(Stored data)
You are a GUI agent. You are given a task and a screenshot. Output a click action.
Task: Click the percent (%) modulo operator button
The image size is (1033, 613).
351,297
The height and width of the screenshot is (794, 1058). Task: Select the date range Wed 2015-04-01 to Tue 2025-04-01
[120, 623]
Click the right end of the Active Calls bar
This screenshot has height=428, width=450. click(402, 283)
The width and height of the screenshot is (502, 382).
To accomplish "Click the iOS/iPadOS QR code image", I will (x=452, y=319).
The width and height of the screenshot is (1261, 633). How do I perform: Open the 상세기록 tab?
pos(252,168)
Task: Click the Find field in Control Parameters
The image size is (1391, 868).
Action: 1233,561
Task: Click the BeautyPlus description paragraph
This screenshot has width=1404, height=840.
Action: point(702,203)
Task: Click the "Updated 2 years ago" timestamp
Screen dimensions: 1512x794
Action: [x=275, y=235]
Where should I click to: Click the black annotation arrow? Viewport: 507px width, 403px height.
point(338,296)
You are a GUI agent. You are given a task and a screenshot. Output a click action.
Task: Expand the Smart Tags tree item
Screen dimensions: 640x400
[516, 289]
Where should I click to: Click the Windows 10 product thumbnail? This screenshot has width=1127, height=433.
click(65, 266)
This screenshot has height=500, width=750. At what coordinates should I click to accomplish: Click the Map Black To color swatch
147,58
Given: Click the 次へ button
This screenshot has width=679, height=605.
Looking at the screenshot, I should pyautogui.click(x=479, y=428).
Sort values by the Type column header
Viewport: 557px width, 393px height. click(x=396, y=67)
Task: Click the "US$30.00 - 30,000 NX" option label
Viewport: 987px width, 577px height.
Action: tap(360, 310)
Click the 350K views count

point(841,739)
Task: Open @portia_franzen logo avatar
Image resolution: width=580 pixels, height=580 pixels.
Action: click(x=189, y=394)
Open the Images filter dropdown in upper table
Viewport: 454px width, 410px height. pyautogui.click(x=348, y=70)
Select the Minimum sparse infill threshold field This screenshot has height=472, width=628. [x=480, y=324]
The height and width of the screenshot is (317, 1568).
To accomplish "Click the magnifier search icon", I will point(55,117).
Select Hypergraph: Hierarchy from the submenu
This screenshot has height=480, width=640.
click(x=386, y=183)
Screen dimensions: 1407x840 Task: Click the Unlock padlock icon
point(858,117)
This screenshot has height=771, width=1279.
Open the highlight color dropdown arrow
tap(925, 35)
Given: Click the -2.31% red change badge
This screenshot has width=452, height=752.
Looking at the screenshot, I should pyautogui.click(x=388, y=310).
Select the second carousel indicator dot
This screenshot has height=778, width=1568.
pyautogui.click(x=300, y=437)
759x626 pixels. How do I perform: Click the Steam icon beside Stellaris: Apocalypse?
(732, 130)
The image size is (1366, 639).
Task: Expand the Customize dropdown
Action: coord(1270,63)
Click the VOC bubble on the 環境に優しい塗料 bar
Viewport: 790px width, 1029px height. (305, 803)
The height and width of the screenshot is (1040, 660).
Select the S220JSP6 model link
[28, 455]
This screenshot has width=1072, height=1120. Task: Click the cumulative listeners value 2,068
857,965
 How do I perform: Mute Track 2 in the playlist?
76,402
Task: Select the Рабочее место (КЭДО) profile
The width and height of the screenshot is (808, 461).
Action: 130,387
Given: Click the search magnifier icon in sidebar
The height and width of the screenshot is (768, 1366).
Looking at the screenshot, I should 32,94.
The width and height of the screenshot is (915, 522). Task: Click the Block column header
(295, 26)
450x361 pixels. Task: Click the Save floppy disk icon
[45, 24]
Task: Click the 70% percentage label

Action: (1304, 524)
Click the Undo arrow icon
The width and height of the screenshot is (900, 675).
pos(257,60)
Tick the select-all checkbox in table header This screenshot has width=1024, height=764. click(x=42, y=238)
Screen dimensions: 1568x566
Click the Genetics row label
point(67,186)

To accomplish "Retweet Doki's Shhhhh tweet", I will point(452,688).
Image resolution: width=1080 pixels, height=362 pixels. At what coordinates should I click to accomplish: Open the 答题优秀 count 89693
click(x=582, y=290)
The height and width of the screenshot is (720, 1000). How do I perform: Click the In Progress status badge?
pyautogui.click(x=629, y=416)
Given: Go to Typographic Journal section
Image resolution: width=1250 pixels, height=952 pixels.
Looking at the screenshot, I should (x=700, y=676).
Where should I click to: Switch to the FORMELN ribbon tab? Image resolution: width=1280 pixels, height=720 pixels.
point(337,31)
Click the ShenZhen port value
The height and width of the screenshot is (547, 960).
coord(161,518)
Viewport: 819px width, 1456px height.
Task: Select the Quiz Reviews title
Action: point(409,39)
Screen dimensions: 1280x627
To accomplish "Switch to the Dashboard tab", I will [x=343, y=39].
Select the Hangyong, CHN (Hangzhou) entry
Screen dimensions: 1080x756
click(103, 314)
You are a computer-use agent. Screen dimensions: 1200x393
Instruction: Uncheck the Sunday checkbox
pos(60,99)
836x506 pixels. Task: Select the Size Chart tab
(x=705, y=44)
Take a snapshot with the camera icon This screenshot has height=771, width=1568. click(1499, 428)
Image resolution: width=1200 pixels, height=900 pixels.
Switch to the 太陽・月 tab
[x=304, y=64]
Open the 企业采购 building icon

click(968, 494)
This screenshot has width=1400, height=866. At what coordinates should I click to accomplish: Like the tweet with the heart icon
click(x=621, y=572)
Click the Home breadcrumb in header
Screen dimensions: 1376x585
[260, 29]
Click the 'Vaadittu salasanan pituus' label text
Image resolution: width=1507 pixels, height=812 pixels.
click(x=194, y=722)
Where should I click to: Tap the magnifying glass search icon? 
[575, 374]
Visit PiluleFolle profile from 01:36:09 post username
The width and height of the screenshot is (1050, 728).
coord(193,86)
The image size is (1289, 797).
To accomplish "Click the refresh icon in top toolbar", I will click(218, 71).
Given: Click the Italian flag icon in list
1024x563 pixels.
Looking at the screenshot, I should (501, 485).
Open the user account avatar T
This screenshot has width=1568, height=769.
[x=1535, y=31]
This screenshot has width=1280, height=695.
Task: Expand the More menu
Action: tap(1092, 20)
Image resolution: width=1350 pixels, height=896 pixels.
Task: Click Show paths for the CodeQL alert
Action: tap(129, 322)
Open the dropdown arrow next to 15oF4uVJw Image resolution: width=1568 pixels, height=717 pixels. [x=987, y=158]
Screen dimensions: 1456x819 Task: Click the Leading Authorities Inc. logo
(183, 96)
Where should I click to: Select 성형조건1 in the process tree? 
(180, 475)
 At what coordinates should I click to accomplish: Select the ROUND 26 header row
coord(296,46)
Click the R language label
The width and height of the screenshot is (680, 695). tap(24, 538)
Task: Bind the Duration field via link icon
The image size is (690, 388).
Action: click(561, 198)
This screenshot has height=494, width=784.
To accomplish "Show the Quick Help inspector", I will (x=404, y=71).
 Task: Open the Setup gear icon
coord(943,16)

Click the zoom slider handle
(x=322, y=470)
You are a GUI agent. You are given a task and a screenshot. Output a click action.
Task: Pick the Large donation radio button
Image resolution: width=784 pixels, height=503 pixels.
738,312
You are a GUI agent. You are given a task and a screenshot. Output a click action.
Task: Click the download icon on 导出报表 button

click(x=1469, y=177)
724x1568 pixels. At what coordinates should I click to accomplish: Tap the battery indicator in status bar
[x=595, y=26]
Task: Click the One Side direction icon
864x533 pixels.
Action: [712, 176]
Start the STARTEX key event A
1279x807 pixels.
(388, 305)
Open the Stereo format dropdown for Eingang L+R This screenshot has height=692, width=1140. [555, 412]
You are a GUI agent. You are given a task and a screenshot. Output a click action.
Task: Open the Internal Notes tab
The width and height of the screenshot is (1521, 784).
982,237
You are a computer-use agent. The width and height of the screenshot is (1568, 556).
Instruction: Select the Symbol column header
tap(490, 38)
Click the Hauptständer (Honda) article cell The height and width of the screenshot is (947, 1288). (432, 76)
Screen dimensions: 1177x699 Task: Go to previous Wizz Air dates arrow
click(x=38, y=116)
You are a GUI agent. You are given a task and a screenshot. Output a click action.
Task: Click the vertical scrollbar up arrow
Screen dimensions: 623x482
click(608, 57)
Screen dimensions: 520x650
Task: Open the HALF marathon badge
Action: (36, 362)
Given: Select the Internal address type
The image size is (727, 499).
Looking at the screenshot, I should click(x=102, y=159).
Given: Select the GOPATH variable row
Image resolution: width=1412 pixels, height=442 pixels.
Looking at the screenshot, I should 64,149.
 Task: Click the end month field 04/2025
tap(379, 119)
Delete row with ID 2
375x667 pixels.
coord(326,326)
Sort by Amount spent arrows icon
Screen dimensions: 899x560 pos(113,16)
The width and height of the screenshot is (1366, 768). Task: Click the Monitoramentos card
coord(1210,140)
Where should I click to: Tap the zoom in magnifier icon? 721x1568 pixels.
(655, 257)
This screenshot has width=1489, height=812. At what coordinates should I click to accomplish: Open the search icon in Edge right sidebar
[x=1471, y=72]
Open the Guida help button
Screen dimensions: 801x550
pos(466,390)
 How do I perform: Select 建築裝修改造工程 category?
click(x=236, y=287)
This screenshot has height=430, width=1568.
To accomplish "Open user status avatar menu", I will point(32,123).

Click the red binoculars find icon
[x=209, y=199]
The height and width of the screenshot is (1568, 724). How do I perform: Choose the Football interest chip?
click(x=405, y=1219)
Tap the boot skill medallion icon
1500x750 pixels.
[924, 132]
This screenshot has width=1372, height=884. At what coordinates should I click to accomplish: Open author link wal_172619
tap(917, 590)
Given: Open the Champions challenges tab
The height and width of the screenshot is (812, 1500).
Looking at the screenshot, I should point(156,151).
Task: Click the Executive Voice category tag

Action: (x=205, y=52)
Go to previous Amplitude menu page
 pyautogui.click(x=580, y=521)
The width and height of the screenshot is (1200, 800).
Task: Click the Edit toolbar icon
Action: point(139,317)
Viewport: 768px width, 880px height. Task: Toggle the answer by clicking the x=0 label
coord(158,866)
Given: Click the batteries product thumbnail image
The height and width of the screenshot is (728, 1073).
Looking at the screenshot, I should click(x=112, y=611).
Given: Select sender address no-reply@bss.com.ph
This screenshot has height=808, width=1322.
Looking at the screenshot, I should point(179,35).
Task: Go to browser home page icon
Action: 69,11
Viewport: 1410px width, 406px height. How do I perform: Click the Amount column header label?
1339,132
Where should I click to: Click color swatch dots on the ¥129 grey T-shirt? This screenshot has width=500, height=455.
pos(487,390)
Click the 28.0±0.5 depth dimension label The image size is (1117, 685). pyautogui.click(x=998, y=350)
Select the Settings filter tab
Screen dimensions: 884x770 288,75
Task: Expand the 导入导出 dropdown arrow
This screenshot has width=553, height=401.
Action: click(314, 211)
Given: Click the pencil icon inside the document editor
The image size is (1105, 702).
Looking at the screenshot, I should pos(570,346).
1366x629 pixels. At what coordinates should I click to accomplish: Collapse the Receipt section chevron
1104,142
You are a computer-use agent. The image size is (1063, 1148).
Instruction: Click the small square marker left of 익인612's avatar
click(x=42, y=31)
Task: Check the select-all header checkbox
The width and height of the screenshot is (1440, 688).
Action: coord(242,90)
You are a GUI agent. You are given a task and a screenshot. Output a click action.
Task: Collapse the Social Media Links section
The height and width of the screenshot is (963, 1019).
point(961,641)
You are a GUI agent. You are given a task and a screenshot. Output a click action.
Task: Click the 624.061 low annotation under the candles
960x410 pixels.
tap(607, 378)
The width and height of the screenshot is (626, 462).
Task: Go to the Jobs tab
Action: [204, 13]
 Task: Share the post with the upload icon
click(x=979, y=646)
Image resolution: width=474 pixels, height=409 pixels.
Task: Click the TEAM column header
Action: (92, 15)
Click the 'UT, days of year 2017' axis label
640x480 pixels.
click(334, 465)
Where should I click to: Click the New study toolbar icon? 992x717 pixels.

→ Exercise details: If a line in the records contains the word "Internal", copy it out.

→ Exercise result:
Task: Open the Internal Notes tab
Given: Select the Internal address type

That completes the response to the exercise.